What is expected -
Pick up the research overview on measuring single cells where it stops, and keep writing it in the same style.

Passage to read -
RESEARCH

We use a tiny vibrating sensor called an SMR—a micrometer-scale fluid channel inside a resonator—to measure a cell’s buoyant mass (how heavy it is in fluid). When a cell passes through, the resonant frequency shifts, and we read that as mass. Our measurements are ultra-sensitive (better than 10 femtograms), which is like detecting a change smaller than 0.1% of a typical cell. 

With feedback-controlled flow and added optics, our SMR systems can also track other physical traits—volume, stiffness, surface tension, and even metabolic signatures—one cell at a time. These tools support both basic cell biology and medical applications.

We also build custom optical biochips to see the 3D shape of living cells without harming them. This platform can track cells whether they are alone or packed in a tight layer. A key advantage is that this chip can study cells while they are stuck to a surface (adhered), which is their natural state in a tissue.

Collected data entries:
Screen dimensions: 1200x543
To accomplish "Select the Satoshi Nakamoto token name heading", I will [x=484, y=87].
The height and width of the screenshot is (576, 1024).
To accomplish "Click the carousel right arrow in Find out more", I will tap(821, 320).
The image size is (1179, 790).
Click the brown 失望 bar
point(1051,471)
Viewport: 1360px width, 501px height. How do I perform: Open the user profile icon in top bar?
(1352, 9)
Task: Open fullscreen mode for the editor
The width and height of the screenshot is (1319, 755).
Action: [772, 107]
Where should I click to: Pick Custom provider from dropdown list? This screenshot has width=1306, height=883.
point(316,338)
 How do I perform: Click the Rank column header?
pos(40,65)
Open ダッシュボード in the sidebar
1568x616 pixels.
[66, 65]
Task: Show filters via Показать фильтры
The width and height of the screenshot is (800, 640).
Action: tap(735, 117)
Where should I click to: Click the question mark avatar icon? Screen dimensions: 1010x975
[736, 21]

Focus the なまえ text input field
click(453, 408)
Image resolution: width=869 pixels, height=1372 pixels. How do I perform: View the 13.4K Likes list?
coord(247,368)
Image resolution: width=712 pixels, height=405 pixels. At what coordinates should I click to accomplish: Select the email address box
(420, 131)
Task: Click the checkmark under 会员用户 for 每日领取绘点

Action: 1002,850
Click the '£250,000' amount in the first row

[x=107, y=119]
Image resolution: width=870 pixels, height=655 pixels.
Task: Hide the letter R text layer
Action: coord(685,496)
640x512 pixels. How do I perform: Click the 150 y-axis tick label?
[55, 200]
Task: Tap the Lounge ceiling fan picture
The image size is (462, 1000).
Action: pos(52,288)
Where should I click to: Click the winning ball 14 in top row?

Your response -
This allows us to study how cells behave as a group and form structures. We use this to explore physical cell changes during diseases, from cancer spread (metastasis) to neuroinflammation. Our goal is to find new "physical biomarkers"—unique shapes or mechanical traits that reveal a cell's health and guide better treatments

Our high-precision tools generate rich, complex datasets. We use AI and computational modeling to find hidden patterns and infer how a cell's physical state (like mass, stiffness, density and shape) changes over time. Our goal is to move beyond simple correlations and build predictive models of cell behavior and diversity. 

We also develop our own custom AI models that sort and classify individual cells. This reveals cellular heterogeneity—the subtle but critical differences within a group of seemingly identical cells. This helps exaplin why, for example, some cancer cells do not respond, while others respond.